Qui a faim dans notre société ?

Photo|SociétéEntre marché public et banque alimentaire

En 2017, j’ai réalisé un reportage à La Bouchée Généreuse, une banque alimentaire du quartier Limoilou de Québec située dans un quartier central où la mixité sociale est non seulement une réalité, mais où l’embourgeoisement a aussi pris beaucoup d’expansion depuis 2015. Cette situation n’est pas sans conséquence et elle a des impacts que j’ai voulu mettre en évidence : c’est toute la différence entre la main qui a faim et la main qui déguste.

Il existe deux types de société. L’une, invisible, qu’on ne voit pas et qu’on ne veut surtout pas voir, c’est-à-dire celle de la faim et de l’humiliation dont les rangs croissent au rythme de 3 à 4% chaque année.
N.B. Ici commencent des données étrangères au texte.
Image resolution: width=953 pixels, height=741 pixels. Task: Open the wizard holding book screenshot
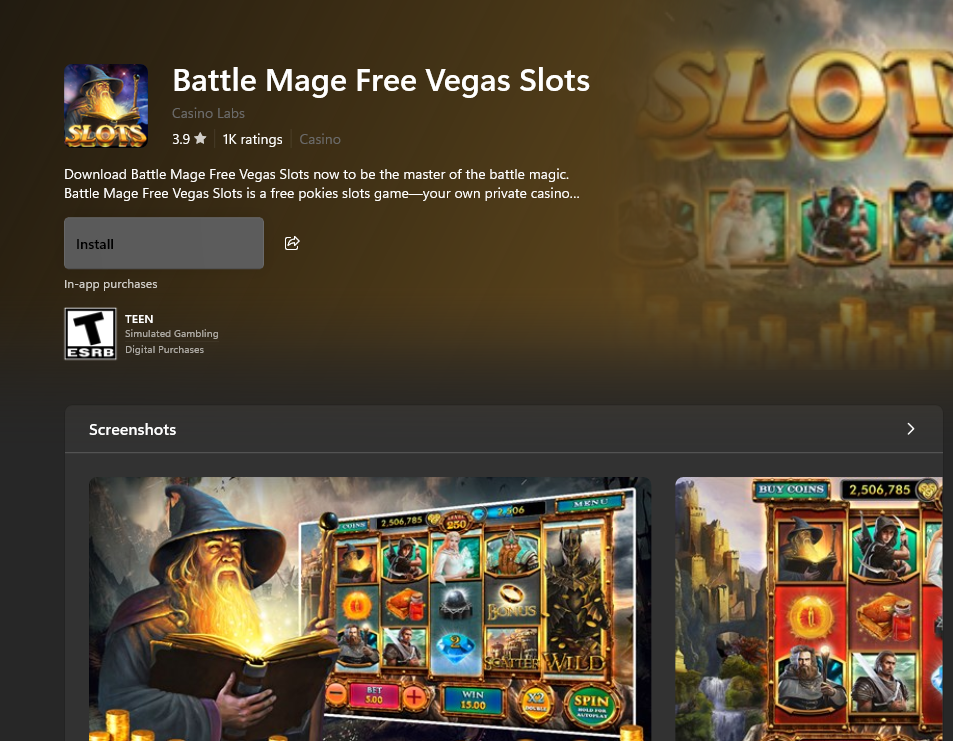(370, 608)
Il y a aussi l’autre, celle que l’on voit chaque jour et qui cache merveilleusement bien la première.

Dans cette société où tout va bien, il y a plein de gens endettés à qui des politiciens disent que tout va bien, mais pour que ça aille encore mieux, ces derniers disent qu’il faut couper dans celle que l’on ne veut pas voir et qui va déjà très mal. Combler un besoin de base aussi vital que celui de se nourrir, voilà ce à quoi certains de nos concitoyens, dans les pays développés, sont confrontés.
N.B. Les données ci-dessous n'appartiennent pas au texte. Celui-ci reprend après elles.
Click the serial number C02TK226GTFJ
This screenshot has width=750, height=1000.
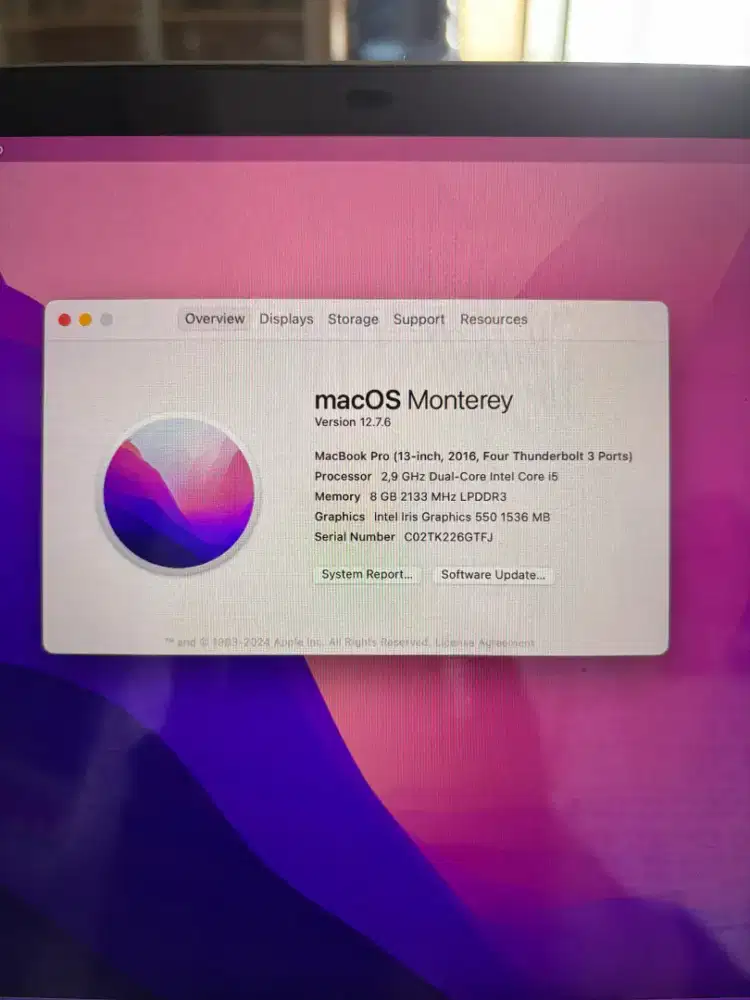click(x=448, y=537)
Dans la seule région de Québec, au Canada, en 2016, sur une population de plus de 900 milles personnes, plus de 2,3 millions de repas ont été servis à des personnes vivant une situation de pauvreté, 38 000 personnes ont été aidées chaque mois, 35 % d’entre elles avaient moins de 18 ans, et de ces 38 000 personnes, plus de 20 % avaient un revenu provenant d’un emploi à salaire minimum. Alors que les grosses bagnoles circulent partout, que les centres commerciaux sont pleins à craquer, que tous ces commerces pour bobos et hipsters dictent la nouvelle nouvelle chose, toute cette alimentation bio et équitable disponible pour les gens bien nantis et toute cette grande tartufferie de la consommation nous en disent pourtant très long sur notre propre société, celle d’un échec à venir en aide à tous les membres de la société. On dit désormais de ces gens qui fréquentent les banques alimentaires qu’ils sont défavorisés (n’ont pas été chanceux — une condition) plutôt que de dire qu’ils sont pauvres (vivent une condition imposée par le système — un processus).
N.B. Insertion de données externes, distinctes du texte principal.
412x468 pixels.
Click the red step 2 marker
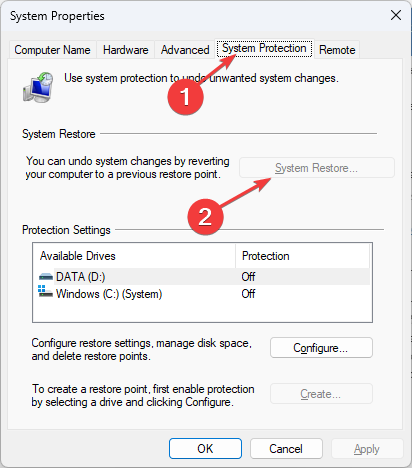[205, 217]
Le sociologue Herbert Marcuse, dans les années 1960, disait que nous n’aurions bientôt plus de mots adéquats pour décrire la réalité du capitalisme, tellement ceux-ci seraient aplanis pour rendre l’individu totalement responsable de sa condition. À ce titre, les gouvernements ne font plus dans l’austérité, ils font dans la rigueur budgétaire. Pourtant, l’austérité est bien le mot qui s’impose pour décrire un processus qui exploite les moins nantis de la société. Je vous propose donc de visionner cette capsule vidéo  qui montre comment on aide des gens qui n’ont pas été « chanceux » à se nourrir. En somme, j’ai voulu ce projet comme un hommage à notre cynisme collectif, qui se porte fort bien par ailleurs.

Par exemple, dans la seule grande région urbaine de Québec, l’organisme Moisson Québec dessert plus de 2,5 millions de repas par année à des gens défavorisés ou travaillant au salaire minimum. La clientèle de ces mêmes banques alimentaires augmente d’environ 6 % depuis plus de 2015 ans. Le problème avec une statistique, c’est qu’elle ne dit rien à propos de la réalité qui se cache derrière ; elle est froide et désincarnée. Toutefois, si on montre   ce qui se passe dans une banque alimentaire le jeudi venu, et si le responsable de cette banque alimentaire explique la logistique derrière le fait de se procurer des denrées et les distribuer, on obtient alors une tout autre perspective sur le phénomène.